═════ Record list ═════

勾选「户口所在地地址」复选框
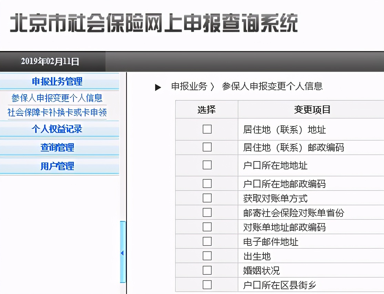This screenshot has height=294, width=384. (206, 165)

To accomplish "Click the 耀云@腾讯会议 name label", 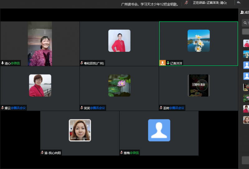I will (x=15, y=108).
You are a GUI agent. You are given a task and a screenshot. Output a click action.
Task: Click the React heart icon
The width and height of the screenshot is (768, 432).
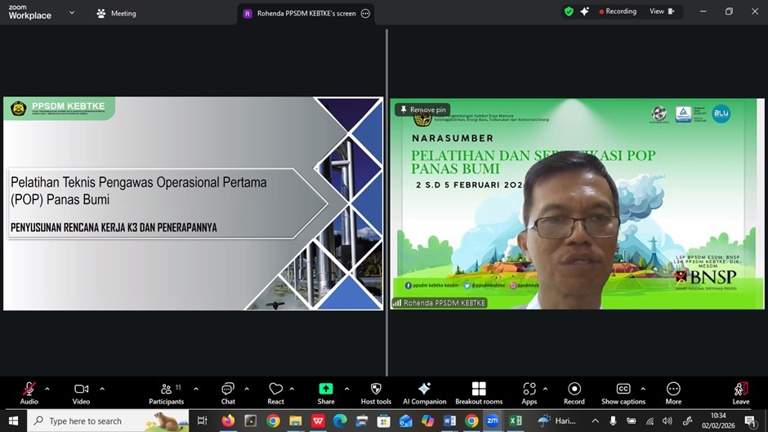pos(276,390)
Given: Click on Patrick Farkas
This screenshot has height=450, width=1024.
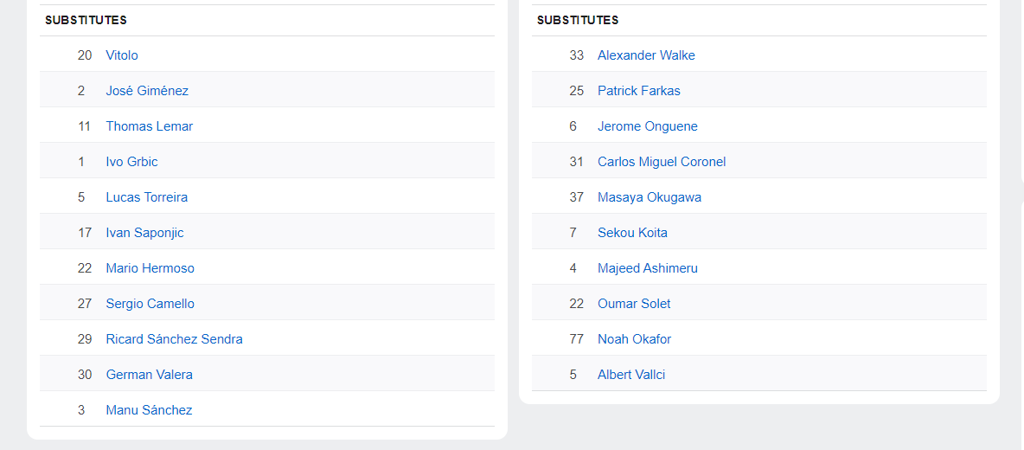Looking at the screenshot, I should pos(639,91).
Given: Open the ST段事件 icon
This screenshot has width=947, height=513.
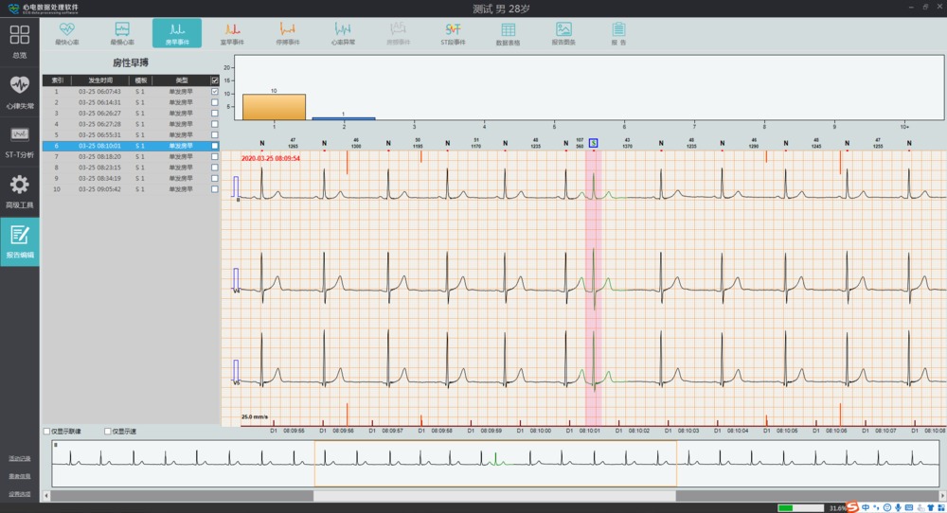Looking at the screenshot, I should click(453, 33).
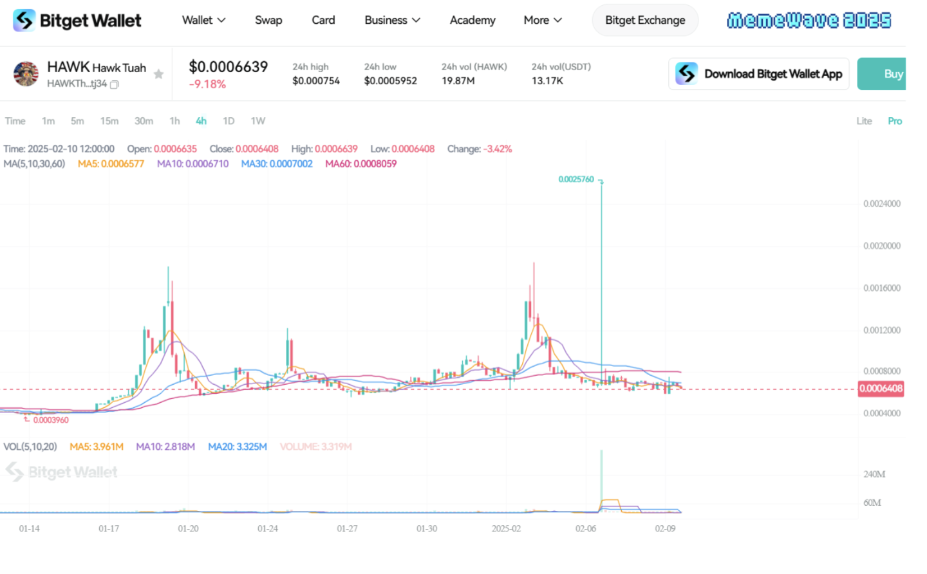Expand the Wallet navigation dropdown

(203, 20)
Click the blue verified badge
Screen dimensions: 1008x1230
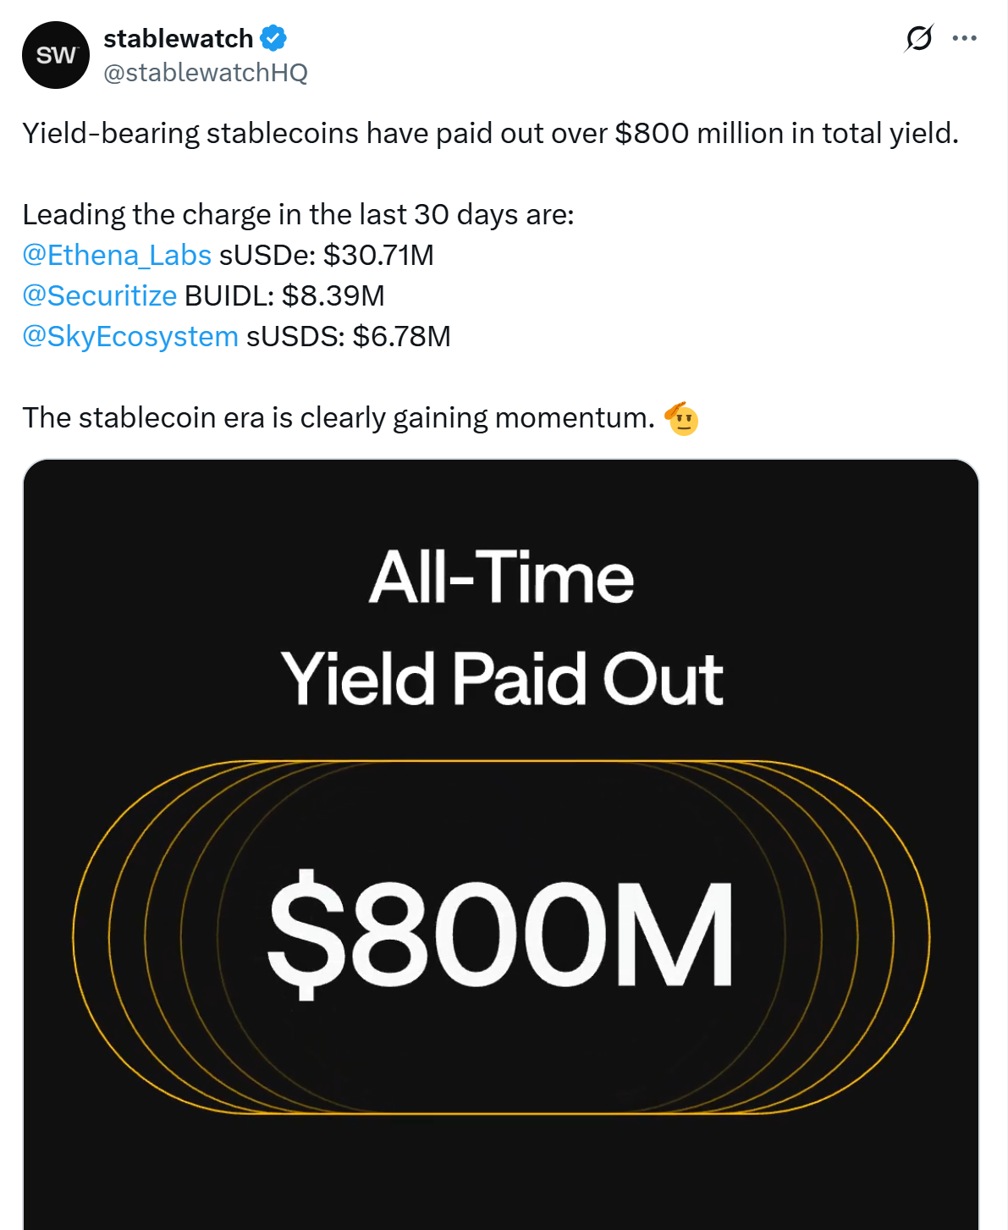click(x=273, y=38)
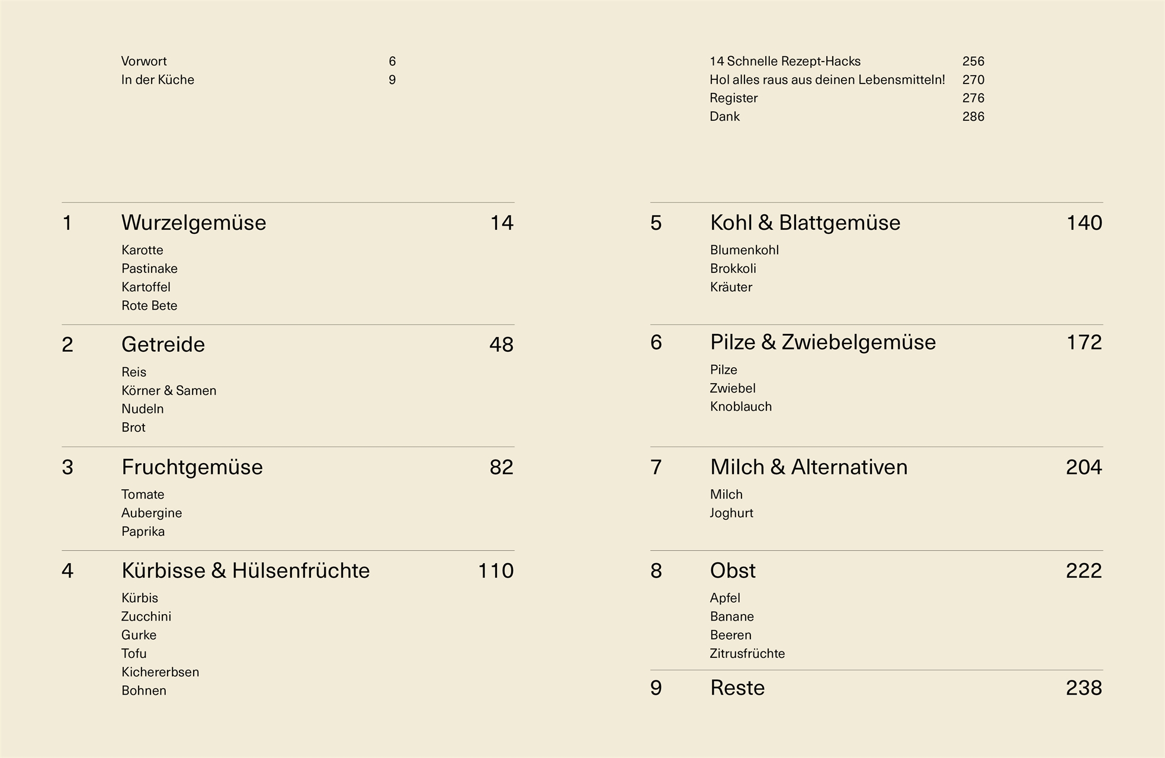1165x758 pixels.
Task: Open the Pilze & Zwiebelgemüse chapter
Action: (x=823, y=342)
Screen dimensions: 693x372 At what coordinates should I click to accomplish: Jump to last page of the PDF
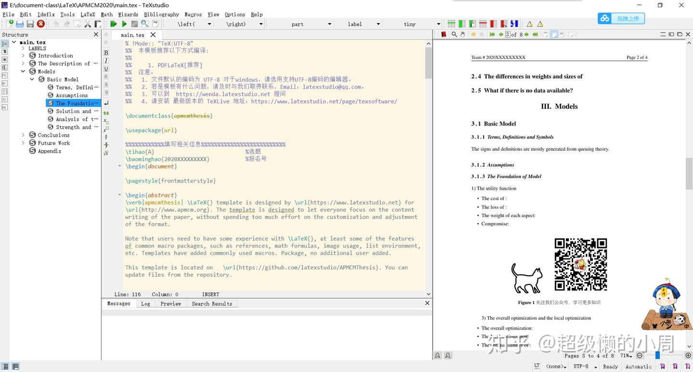tap(535, 34)
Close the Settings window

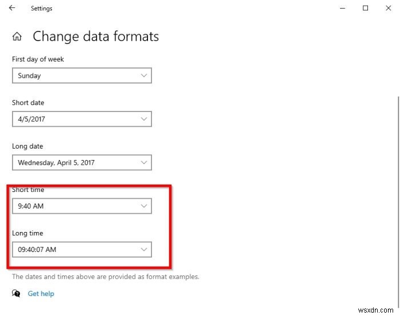tap(388, 8)
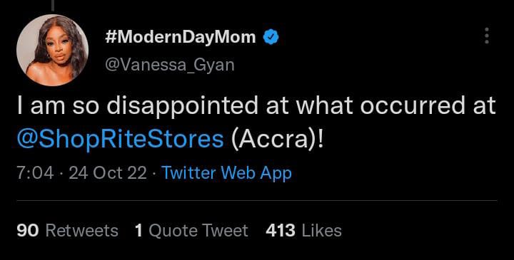The width and height of the screenshot is (514, 260).
Task: Show the 413 Likes list
Action: 303,231
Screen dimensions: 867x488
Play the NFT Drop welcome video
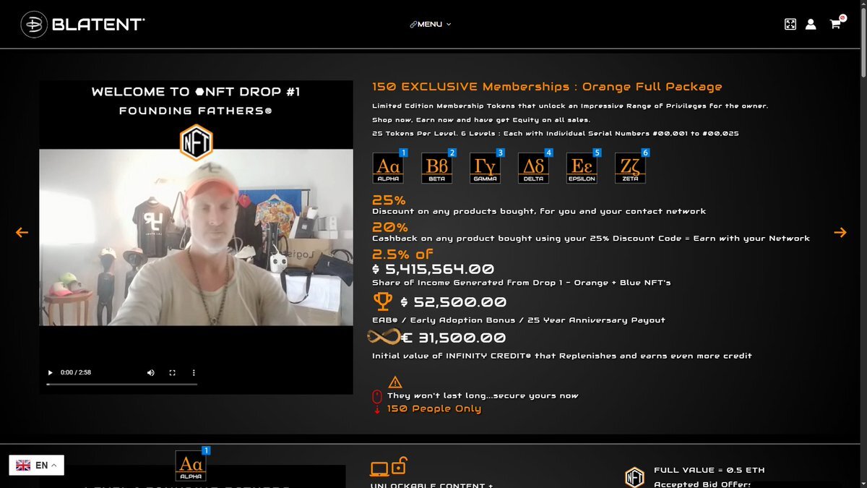[x=51, y=372]
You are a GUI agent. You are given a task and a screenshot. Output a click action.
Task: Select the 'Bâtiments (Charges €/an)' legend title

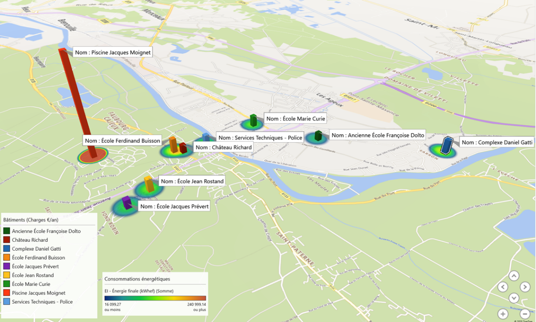31,220
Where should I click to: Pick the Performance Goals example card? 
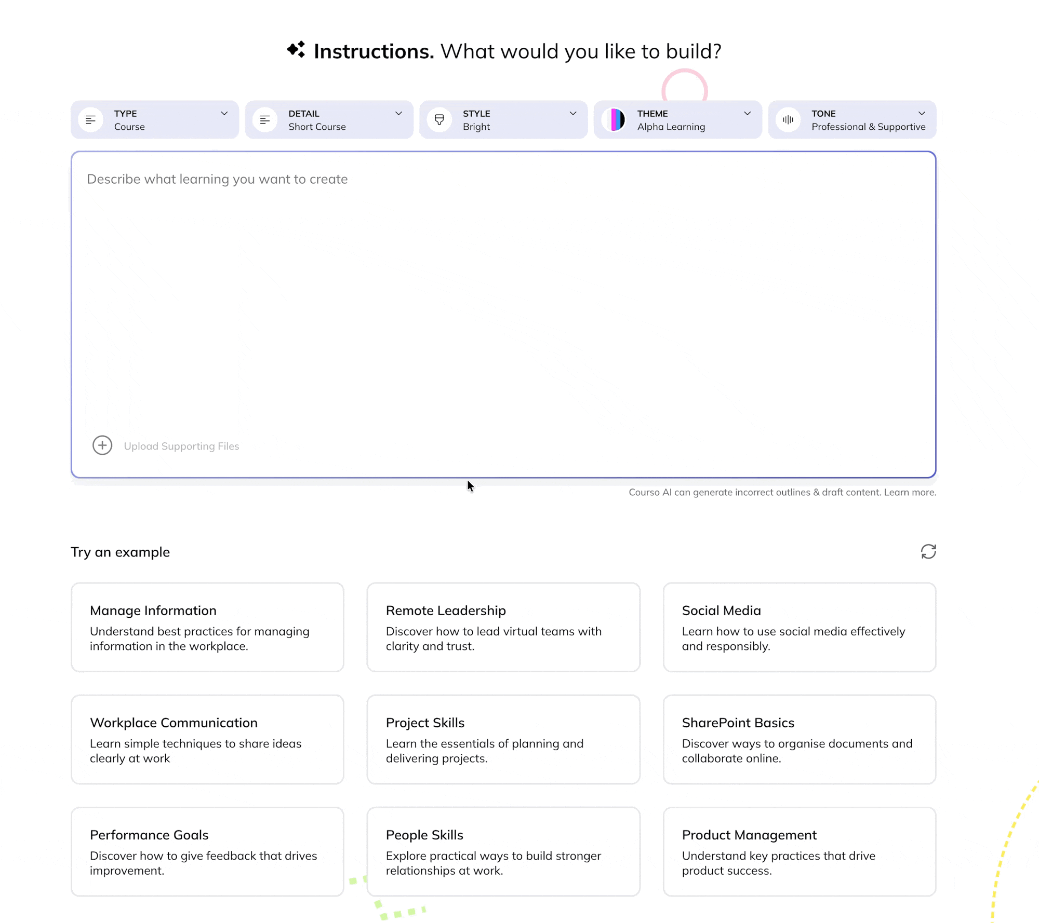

═════

> [What needs to be done]: Edit the records from the line that has "Screen dimensions: 867x488" through the end of the records, replacing "welcome video" with "intro video" and leaving everything else as it is. Leave the pictures out of your answer.

> [Correct answer]:
Screen dimensions: 867x488
Play the NFT Drop intro video
[x=51, y=372]
You are a GUI agent. You are given a task and a screenshot. Output a click action.
Task: Select the 'Bâtiments (Charges €/an)' legend title

31,220
Where should I click to: Pick the Performance Goals example card? 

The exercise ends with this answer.